**Problem statement**. Every entry below is to be copied exactly, with nothing left out.
----------------
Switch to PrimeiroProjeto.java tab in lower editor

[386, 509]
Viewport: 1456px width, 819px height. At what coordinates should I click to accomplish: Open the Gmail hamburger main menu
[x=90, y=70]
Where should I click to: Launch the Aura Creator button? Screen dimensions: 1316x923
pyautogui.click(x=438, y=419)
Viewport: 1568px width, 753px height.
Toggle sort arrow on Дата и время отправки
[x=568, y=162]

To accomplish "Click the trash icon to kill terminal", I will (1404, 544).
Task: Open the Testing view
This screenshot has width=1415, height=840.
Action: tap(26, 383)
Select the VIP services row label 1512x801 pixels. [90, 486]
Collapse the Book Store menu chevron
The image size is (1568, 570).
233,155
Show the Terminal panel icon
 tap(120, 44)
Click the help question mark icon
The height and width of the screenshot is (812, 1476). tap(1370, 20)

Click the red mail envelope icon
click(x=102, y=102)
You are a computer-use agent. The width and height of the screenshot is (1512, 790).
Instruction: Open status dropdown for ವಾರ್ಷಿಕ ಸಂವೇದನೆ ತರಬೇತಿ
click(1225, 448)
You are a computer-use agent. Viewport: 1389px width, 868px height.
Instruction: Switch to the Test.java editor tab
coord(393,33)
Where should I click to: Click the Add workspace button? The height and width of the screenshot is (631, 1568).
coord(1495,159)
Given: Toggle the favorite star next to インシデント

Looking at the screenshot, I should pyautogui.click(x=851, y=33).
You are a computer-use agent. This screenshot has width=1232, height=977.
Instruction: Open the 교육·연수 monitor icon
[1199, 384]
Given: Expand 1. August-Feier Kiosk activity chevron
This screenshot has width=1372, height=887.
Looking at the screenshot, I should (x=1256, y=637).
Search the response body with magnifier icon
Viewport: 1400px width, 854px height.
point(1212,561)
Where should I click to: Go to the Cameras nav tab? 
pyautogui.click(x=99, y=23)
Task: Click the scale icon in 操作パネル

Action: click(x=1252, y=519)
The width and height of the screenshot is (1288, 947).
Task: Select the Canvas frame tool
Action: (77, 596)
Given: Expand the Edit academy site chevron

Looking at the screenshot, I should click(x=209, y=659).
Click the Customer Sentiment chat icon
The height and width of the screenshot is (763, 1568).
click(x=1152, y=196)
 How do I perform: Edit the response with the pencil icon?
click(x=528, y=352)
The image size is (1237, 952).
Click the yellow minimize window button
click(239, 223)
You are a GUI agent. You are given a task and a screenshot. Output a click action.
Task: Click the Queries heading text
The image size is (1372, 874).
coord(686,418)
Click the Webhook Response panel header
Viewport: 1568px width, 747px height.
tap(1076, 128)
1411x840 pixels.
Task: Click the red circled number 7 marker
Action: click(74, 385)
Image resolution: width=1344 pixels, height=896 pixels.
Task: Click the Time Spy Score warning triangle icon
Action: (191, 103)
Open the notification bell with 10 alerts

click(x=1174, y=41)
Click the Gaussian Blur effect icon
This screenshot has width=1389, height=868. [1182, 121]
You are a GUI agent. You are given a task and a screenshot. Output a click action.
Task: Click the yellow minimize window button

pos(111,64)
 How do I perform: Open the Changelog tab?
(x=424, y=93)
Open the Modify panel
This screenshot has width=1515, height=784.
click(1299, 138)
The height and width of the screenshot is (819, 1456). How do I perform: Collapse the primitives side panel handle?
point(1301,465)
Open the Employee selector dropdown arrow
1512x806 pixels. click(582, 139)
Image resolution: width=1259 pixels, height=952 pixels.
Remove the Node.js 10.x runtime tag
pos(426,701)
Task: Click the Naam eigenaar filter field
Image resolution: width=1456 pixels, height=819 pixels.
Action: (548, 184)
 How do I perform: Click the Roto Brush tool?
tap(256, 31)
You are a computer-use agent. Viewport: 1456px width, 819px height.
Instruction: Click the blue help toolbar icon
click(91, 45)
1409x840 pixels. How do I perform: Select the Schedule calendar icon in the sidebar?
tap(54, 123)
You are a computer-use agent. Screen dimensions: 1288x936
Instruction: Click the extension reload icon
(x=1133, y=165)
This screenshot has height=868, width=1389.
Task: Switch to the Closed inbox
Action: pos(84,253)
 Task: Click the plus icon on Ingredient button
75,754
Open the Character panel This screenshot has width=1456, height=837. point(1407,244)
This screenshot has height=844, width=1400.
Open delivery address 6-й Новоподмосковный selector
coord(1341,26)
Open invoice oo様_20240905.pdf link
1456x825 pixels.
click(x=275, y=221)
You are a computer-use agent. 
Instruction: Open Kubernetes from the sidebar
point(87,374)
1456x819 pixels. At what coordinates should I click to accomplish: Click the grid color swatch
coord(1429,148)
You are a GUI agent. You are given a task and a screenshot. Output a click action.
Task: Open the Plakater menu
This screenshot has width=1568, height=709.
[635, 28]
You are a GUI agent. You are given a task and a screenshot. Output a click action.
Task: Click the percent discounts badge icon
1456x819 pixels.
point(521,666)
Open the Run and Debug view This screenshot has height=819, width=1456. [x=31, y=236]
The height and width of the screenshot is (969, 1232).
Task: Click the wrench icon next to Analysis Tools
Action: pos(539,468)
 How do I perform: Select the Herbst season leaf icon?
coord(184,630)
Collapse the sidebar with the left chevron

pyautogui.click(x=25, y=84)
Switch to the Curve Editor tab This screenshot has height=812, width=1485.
----------------
**Completed exercise**.
Switch to PrimeiroProjeto.java tab in lower editor

[386, 509]
Viewport: 1456px width, 819px height. At what coordinates should I click to accomplish: Open the Gmail hamburger main menu
[x=90, y=70]
Where should I click to: Launch the Aura Creator button? Screen dimensions: 1316x923
pyautogui.click(x=438, y=419)
Viewport: 1568px width, 753px height.
Toggle sort arrow on Дата и время отправки
[x=568, y=162]

To accomplish "Click the trash icon to kill terminal", I will (1404, 544).
Task: Open the Testing view
This screenshot has width=1415, height=840.
Action: tap(26, 383)
Select the VIP services row label 1512x801 pixels. [90, 486]
Collapse the Book Store menu chevron
The image size is (1568, 570).
233,155
Show the Terminal panel icon
 tap(120, 44)
Click the help question mark icon
The height and width of the screenshot is (812, 1476). tap(1370, 20)

Click the red mail envelope icon
click(x=102, y=102)
You are a computer-use agent. The width and height of the screenshot is (1512, 790).
Instruction: Open status dropdown for ವಾರ್ಷಿಕ ಸಂವೇದನೆ ತರಬೇತಿ
click(1225, 448)
You are a computer-use agent. Viewport: 1389px width, 868px height.
Instruction: Switch to the Test.java editor tab
coord(393,33)
Where should I click to: Click the Add workspace button? The height and width of the screenshot is (631, 1568).
coord(1495,159)
Given: Toggle the favorite star next to インシデント

Looking at the screenshot, I should pyautogui.click(x=851, y=33).
You are a computer-use agent. This screenshot has width=1232, height=977.
Instruction: Open the 교육·연수 monitor icon
[1199, 384]
Given: Expand 1. August-Feier Kiosk activity chevron
This screenshot has width=1372, height=887.
Looking at the screenshot, I should (x=1256, y=637).
Search the response body with magnifier icon
Viewport: 1400px width, 854px height.
point(1212,561)
Where should I click to: Go to the Cameras nav tab? 
pyautogui.click(x=99, y=23)
Task: Click the scale icon in 操作パネル

Action: click(x=1252, y=519)
The width and height of the screenshot is (1288, 947).
Task: Select the Canvas frame tool
Action: (77, 596)
Given: Expand the Edit academy site chevron

Looking at the screenshot, I should click(x=209, y=659).
Click the Customer Sentiment chat icon
The height and width of the screenshot is (763, 1568).
click(x=1152, y=196)
 How do I perform: Edit the response with the pencil icon?
click(x=528, y=352)
The image size is (1237, 952).
Click the yellow minimize window button
click(239, 223)
You are a GUI agent. You are given a task and a screenshot. Output a click action.
Task: Click the Queries heading text
The image size is (1372, 874).
coord(686,418)
Click the Webhook Response panel header
Viewport: 1568px width, 747px height.
tap(1076, 128)
1411x840 pixels.
Task: Click the red circled number 7 marker
Action: click(74, 385)
Image resolution: width=1344 pixels, height=896 pixels.
Task: Click the Time Spy Score warning triangle icon
Action: (191, 103)
Open the notification bell with 10 alerts

click(x=1174, y=41)
Click the Gaussian Blur effect icon
This screenshot has width=1389, height=868. [1182, 121]
You are a GUI agent. You are given a task and a screenshot. Output a click action.
Task: Click the yellow minimize window button

pos(111,64)
 How do I perform: Open the Changelog tab?
(x=424, y=93)
Open the Modify panel
This screenshot has width=1515, height=784.
click(1299, 138)
The height and width of the screenshot is (819, 1456). How do I perform: Collapse the primitives side panel handle?
point(1301,465)
Open the Employee selector dropdown arrow
1512x806 pixels. click(582, 139)
Image resolution: width=1259 pixels, height=952 pixels.
Remove the Node.js 10.x runtime tag
pos(426,701)
Task: Click the Naam eigenaar filter field
Image resolution: width=1456 pixels, height=819 pixels.
Action: (548, 184)
 How do I perform: Click the Roto Brush tool?
tap(256, 31)
You are a computer-use agent. Viewport: 1456px width, 819px height.
Instruction: Click the blue help toolbar icon
click(91, 45)
1409x840 pixels. How do I perform: Select the Schedule calendar icon in the sidebar?
tap(54, 123)
You are a computer-use agent. Screen dimensions: 1288x936
Instruction: Click the extension reload icon
(x=1133, y=165)
This screenshot has height=868, width=1389.
Task: Switch to the Closed inbox
Action: pos(84,253)
 Task: Click the plus icon on Ingredient button
75,754
Open the Character panel This screenshot has width=1456, height=837. point(1407,244)
This screenshot has height=844, width=1400.
Open delivery address 6-й Новоподмосковный selector
coord(1341,26)
Open invoice oo様_20240905.pdf link
1456x825 pixels.
click(x=275, y=221)
You are a computer-use agent. 
Instruction: Open Kubernetes from the sidebar
point(87,374)
1456x819 pixels. At what coordinates should I click to accomplish: Click the grid color swatch
coord(1429,148)
You are a GUI agent. You are given a task and a screenshot. Output a click action.
Task: Open the Plakater menu
This screenshot has width=1568, height=709.
[635, 28]
You are a GUI agent. You are given a task and a screenshot. Output a click action.
Task: Click the percent discounts badge icon
1456x819 pixels.
point(521,666)
Open the Run and Debug view This screenshot has height=819, width=1456. [x=31, y=236]
The height and width of the screenshot is (969, 1232).
Task: Click the wrench icon next to Analysis Tools
Action: pos(539,468)
 How do I perform: Select the Herbst season leaf icon?
coord(184,630)
Collapse the sidebar with the left chevron

pyautogui.click(x=25, y=84)
Switch to the Curve Editor tab This screenshot has height=812, width=1485.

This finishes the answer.